Date matches include patterns that indicate a specific point in time at any granularity from full day to larger amount of time. Matches can also be a range of points with the following:

  • Known beginning and ending points
  • Known beginning and ending points plus a frequency of units within the range
  • Known beginning or ending point and the other point is an explicit date
  • Known beginning or ending point plus duration (anchored duration)
  • An explicit or strongly implied reference date plus duration (anchored duration)

A reference date is either the date that the text was written, or the date that the events in the text occurred. In interpreting a possible Date match, the assumption is that the reference date is known, even if it is not explicitly contained in the text. The granularity of that known point extends only to the full day, not to smaller units of time. However, a word like “now” may serve as a reference point in relationships so long as there is another legitimate time match in the phrase.

The point or points in time modeled by a Date match must be specific enough to be able to be plotted on a timeline. A timeline is a graph of time at any level of specificity:

  • Day
  • Week
  • Month
  • Year
  • Decade

The smallest unit that can be a Date is a full day.

Remember: Date includes expressions of time that can be plotted on a timeline and span at least a full day.

Date matches include formal or informal references to dates, usually composed of a named unit or a numerical value combined with at least some unit of time. Named units include the following names and common expressions for time:

  • Days
  • Months
  • Seasons
  • Decade
  • Year
  • Quarter
  • Semester

The match usually encompasses one of the following grammatical categories:

  • Noun
  • Proper noun
  • Noun phrase
  • Adjective or adverbial phrase

Note that the match does not encompass clauses or prepositional phrases. The match is as short as possible without losing meaning. Punctuation is considered part of the Date match only if it is a lexical part of the tokens. Some examples include the following:

  • [6 Oct.]
  • [Aug. 1st]
  • [Dec. 31, 2016]
  • It increased [last May].

Special cases that govern whether certain words are included in the match are described in the following subsections.

4.2.1 Extended ISO 8601 Format

At least one element of the extended ISO 8601 format, the international standard covering the exchange of date- and time-related data, should be explicit.
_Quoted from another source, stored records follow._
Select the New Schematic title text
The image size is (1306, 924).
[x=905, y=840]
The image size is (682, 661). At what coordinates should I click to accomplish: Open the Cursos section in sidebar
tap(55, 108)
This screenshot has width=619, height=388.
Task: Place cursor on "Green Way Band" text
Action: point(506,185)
Units larger than a year are also included. In all cases, at least one point in time should be possible to plot on a timeline from the information given in the text plus the assumption of a known reference date.

Consider the following examples:

  • I went home yesterday
  • I recently went home to visit my parents
  • You stayed at my home Friday
  • . . . you stayed at my home for 2 months
  • I want to go now
  • I have great hopes for the future of my grandchildren

Pause and think: Can you identify the matches in the examples above?

Matches include only the following:

  • I went home [yesterday]
  • You stayed at my home [Friday]

The remaining examples do not contain enough information to plot on a timeline. The fourth example is not a match because there is not a known reference date for the start or end of the “2 months” period.

4.2.2. Named Dates

Named dates are included unless they are clearly a standalone set or nonspecific reference to a type or class of item, and this can be determined by the immediate context. Consider the following examples:

  • We decorate every Christmas
  • We decorated for Christmas
  • We vacationed as we do every October
  • Next year we will vacation in October
  • October is my favorite
  • Yearly in October, we plan a vacation
  • . . . in May last year
  • . . . through the Fourth Quarter
  • The New Year’s Day tradition

Pause and think: Can you identify the matches in the examples above?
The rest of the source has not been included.